Oleh: Fr. Siktus Jaya
Pastor Tidak Sedang Baik-Baik |
Peristiwa pastor diduga gantung diri di Keuskupan Ruteng akan menimbulkan beragam pertanyaan. Satu pertanyaan pasti adalah "ko Pastor Bisa Bunuh Diri ya? ". Pada umumnya orang selalu beranggapan bahwa pastor sebagai in persona Cristi, pastor pasti bisa mengatasi persoalan yang dihadapi. Pastor tidak mungkin mengakhiri hidup dengan cara seperti itu. Anggapan ini tidak selamanya benar. Ingat! Seorang bidan tidak selamanya membidani dirinya waktu bersalin. Ia butuh sahabat bidan yang lain. Begitu juga dengan pastor, dia lihai dalam memberikan nasehat dan solusi bagi orang lain, tetapi belum tentu untuk dirinya sendiri.
Pastor selalu dan selamanya menjadi pribadi paradoksal di dunia ini. Dia hidup, bergerak dan berkarya sesuai dengan perubahan zaman dan kompleksitas kehidupan yang ada. Satu hal yang tidak boleh terlepas dari diri Pastor adalah Komitmen atas pilihan hidup itu. Komitmen itu dituangkan dalam tiga nasihat Injil, yakni ketaatan, kemiskinan dan kemurnian hidup. Apabila pastor berkarya sampai melupakan komitmen tadi, maka pastor itu tidak sedang dalam keadaan baik-baik saja.
Karena Pastor tidak sedang baik-baik saja, maka pastor membutuhkan rekan pastor yang lain sebagai peneguh kehidupannya. Pastor membutuhkan kehadiran sang pemimpin sebagai inspirator yang selalu menyapanya setiap saat. Pastor membutuhkan umat untuk memberikan apresiasi atas tugas perutusannya. Kehadiran rekan kerja, pemimpin dan umat akan selalu membantu pastor tetap setia pada komitmen. Oleh karena itu, jangan jejali pastor dengan tanggungjawab melampaui batas kemampuannya. Usahakan jangan setiap waktu mengkritik, gosip dan menelanjangi kehidupan pastor. Jangan sering menyanyikan kidung duka buat pastor. Doakan dan tegurlah pastor dalam kasih, sebab pastor tidak selalu baik - baik.

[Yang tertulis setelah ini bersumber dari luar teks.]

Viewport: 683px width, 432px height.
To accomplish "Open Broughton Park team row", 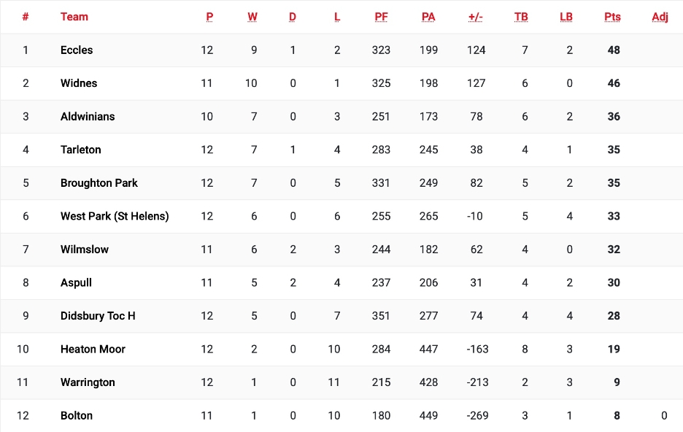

Meskipun pastor digelari in persona Cristi, namun aplikasinya tidak seindah dan seagung ungkapan itu.
Fenomena pastor tidak baik-baik saja itu bisa dicermati dari beberapa tingkah laku berikut ini:
- Ada pastor membiarkan dirinya sakit, tidak mau berobat, dengan harapan supaya cepat berlalu dari dunia ini.
- Ada pastor yang gaya hidup tidak teratur (rokok, alkohol, tidur larut pagi).Ada pastor yang melawan pimpinan.
- Ada pastor yang tidak pernah aman hidup bersama yang lain.
- Ada pastor yang selalu merasa kekurangan/orientasi hidup berubah (hati2 su,.. Bisa menjadi pengemis saleh).
- Ada pastor suka menjadi oposan, tukang kritik, tukang marah, tanpa beri solusi.
- Ada Pastor yang tiba-tiba menjadi pribadi yang tertutup.
- Ada pastor yang mulai melupakan Misa, doa, baca kitab suci dll.
- Masih banyak gejala lain boleh anda tambahkan.
Apabila kita menjumpai pastor dengan gejala seperti itu berarti pastor tidak sedang dalam keadaan baik-baik saja. Kita tidak boleh membiarkan keadaan itu berlalu begitu saja. Kita harus bertanggungjawab akan hidup dan panggilan pastor. Kita boleh menggunakan berbagai pendekatan untuk menyelamatkan mereka.
Kita sanjung-sanjung mereka hanya momentum tertentu saja (tahbisa, Misa perdana, pesta perak dll) selanjutnya kita biarkan mereka berjalan seorang diri. Tindakan pembiaran dari sahabat (kolegialitas imam), pimpinan dan umat hanya akan menyajikan kisah akhir yang tragis bagi pastor.
Peristiwa Ruteng dan peristiwa lain yang telah lewat tentang pastor, hendaknya membuka hati, jiwa dan pikiran kita untuk memperhatikan kehidupan pastor, bahwa pastor kita tidak sedang baik-baik saja. Lebih baik kita menegur dan menasehati pastor, walapun dengan beban hati tidak enak, daripada kita bawa sekeranjang bunga, dengan hari biru menaburi makam mereka.